- What you are asked to do
The entries that follow include a run beginning at the line with "Instruction: Choose Letzte" and ending at the line with "Expand the Git submenu arrow"; restate that run word for word and leave the rest out.

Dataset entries

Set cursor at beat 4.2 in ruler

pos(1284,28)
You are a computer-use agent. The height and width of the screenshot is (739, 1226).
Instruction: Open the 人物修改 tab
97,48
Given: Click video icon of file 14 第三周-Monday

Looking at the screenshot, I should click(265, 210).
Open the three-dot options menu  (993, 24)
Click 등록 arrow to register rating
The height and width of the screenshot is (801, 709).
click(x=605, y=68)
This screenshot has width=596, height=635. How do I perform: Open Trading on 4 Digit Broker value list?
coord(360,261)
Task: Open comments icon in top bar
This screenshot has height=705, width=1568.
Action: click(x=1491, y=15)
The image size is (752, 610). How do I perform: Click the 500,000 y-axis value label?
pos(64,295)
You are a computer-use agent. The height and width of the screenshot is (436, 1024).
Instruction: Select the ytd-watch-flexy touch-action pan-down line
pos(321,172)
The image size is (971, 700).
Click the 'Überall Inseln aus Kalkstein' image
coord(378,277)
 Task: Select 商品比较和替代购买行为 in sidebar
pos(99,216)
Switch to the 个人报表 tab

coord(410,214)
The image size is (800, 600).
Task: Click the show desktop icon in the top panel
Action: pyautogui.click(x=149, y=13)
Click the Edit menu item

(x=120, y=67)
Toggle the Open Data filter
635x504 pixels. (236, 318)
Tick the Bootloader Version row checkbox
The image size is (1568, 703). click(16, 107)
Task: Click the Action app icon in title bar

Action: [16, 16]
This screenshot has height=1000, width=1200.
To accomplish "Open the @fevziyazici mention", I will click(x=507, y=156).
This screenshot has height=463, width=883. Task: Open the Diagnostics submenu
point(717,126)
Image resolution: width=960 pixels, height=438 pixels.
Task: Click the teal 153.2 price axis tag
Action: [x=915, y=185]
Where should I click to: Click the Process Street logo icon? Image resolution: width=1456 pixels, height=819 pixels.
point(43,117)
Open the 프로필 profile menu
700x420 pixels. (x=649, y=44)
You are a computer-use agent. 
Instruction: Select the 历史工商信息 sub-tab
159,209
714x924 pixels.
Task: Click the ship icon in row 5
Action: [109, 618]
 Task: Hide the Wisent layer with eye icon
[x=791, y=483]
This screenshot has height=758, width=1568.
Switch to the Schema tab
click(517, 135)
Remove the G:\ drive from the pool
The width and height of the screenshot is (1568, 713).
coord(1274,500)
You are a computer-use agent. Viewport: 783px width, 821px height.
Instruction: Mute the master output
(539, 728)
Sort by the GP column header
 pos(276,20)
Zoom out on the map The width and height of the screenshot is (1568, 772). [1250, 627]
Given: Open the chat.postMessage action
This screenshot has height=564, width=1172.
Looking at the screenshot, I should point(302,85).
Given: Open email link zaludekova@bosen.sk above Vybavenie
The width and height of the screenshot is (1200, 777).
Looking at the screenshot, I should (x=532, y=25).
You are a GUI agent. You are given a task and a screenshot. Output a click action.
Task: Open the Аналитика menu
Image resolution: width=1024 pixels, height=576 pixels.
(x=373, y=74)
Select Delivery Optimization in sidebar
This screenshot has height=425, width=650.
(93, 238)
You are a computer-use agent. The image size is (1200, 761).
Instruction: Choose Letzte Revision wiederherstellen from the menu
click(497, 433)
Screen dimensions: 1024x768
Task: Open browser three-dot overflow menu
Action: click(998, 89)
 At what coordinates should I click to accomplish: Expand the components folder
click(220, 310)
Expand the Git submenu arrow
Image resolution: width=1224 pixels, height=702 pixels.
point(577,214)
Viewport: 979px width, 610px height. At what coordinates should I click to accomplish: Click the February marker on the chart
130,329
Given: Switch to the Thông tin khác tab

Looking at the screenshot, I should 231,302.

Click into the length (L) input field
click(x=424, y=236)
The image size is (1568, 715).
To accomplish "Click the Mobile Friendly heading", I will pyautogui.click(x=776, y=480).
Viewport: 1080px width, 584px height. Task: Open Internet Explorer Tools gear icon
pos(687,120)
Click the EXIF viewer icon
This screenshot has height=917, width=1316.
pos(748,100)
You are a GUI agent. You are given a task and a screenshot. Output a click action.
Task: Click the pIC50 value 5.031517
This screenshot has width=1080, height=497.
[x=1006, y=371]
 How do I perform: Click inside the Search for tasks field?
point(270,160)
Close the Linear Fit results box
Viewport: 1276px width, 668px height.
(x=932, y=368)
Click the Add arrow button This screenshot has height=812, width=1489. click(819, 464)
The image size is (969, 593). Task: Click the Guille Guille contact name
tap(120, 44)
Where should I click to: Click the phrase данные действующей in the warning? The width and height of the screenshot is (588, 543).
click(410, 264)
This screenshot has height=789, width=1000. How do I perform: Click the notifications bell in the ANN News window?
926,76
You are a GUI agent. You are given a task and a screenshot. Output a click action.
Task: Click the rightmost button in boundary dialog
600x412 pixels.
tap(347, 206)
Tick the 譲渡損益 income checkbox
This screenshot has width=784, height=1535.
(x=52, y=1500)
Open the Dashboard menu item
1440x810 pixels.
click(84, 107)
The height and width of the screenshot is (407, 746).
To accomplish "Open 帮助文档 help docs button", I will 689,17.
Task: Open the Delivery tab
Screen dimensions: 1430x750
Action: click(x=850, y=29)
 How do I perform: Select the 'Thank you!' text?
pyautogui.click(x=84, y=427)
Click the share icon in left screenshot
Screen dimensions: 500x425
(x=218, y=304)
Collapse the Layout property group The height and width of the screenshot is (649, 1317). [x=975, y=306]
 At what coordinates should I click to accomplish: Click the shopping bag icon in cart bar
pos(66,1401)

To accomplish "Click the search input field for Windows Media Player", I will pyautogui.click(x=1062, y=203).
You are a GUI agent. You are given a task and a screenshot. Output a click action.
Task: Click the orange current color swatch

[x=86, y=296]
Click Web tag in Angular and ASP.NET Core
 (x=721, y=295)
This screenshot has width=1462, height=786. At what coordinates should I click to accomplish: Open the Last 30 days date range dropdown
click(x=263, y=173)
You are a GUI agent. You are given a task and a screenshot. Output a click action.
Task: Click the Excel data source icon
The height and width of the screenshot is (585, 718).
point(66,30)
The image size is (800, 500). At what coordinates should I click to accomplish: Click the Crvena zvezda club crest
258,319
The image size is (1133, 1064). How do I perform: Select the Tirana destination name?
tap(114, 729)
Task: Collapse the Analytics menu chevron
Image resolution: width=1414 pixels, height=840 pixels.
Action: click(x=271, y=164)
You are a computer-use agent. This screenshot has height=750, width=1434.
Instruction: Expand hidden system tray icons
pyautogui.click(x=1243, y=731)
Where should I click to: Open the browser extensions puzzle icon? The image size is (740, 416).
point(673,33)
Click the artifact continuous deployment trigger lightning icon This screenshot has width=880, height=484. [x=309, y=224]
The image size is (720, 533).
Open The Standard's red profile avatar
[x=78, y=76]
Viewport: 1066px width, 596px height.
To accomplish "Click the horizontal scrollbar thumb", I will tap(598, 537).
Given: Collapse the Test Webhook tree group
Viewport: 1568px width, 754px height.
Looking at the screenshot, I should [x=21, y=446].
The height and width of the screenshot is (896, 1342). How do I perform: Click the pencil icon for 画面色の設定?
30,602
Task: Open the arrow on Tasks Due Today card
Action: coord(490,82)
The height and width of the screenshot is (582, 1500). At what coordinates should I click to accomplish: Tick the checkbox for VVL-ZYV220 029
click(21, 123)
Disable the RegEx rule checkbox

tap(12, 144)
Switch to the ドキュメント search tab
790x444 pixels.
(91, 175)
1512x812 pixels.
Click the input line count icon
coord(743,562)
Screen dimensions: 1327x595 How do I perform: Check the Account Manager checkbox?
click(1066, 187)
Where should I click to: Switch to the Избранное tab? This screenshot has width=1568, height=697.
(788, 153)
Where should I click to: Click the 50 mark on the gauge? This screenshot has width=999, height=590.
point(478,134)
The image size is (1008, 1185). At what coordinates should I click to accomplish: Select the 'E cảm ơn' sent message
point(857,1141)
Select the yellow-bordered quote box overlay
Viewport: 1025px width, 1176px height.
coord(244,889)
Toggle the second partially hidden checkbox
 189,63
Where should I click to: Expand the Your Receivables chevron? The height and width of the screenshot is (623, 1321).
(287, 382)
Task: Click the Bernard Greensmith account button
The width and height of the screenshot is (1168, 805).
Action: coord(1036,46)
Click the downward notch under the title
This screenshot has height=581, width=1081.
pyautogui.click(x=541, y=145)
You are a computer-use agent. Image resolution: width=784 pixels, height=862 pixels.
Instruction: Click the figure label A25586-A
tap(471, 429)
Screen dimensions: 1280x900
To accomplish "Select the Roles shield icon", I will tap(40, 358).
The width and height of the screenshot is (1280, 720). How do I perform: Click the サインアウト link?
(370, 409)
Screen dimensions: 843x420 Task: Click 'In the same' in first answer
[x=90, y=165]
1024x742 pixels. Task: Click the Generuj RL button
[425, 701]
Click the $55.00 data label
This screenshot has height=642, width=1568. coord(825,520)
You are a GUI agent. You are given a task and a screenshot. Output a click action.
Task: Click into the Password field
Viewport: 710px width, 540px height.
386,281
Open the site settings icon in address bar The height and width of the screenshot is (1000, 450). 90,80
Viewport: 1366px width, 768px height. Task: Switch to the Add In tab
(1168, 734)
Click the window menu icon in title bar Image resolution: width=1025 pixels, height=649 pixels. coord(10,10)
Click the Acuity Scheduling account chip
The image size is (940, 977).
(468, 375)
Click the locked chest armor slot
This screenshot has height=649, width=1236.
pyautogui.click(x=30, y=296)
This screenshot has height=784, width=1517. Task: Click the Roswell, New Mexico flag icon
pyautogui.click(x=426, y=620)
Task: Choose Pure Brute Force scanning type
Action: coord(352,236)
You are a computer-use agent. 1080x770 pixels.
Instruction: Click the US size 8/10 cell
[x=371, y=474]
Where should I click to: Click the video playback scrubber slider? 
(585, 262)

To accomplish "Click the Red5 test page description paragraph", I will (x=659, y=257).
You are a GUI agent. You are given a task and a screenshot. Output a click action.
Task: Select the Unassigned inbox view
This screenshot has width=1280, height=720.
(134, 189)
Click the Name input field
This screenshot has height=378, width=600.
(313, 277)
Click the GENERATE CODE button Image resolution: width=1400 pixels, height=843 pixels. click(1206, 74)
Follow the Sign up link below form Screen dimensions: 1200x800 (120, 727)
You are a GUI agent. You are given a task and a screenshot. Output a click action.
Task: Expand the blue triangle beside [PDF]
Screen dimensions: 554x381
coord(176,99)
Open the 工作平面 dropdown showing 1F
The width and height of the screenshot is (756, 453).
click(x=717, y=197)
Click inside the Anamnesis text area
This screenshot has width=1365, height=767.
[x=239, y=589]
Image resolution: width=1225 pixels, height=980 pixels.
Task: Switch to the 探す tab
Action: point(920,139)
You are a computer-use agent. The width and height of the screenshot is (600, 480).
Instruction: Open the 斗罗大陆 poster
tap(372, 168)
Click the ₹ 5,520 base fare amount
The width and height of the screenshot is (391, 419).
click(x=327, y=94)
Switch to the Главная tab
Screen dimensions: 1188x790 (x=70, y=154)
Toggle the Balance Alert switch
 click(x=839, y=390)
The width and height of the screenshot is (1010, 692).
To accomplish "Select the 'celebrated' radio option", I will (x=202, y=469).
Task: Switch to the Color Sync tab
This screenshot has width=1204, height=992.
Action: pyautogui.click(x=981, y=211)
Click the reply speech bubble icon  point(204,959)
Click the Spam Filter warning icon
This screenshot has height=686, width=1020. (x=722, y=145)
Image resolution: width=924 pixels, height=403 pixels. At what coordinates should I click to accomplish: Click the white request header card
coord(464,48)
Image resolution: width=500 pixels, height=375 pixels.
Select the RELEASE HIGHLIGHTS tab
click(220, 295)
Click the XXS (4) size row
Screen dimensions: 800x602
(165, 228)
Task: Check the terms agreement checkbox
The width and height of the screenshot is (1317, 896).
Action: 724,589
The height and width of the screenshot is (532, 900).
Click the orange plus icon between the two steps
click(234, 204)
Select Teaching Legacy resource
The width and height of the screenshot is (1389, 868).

- Result
Instruction: Choose Letzte Revision wiederherstellen from the menu
click(497, 433)
Screen dimensions: 1024x768
Task: Open browser three-dot overflow menu
Action: click(998, 89)
 At what coordinates should I click to accomplish: Expand the components folder
click(220, 310)
Expand the Git submenu arrow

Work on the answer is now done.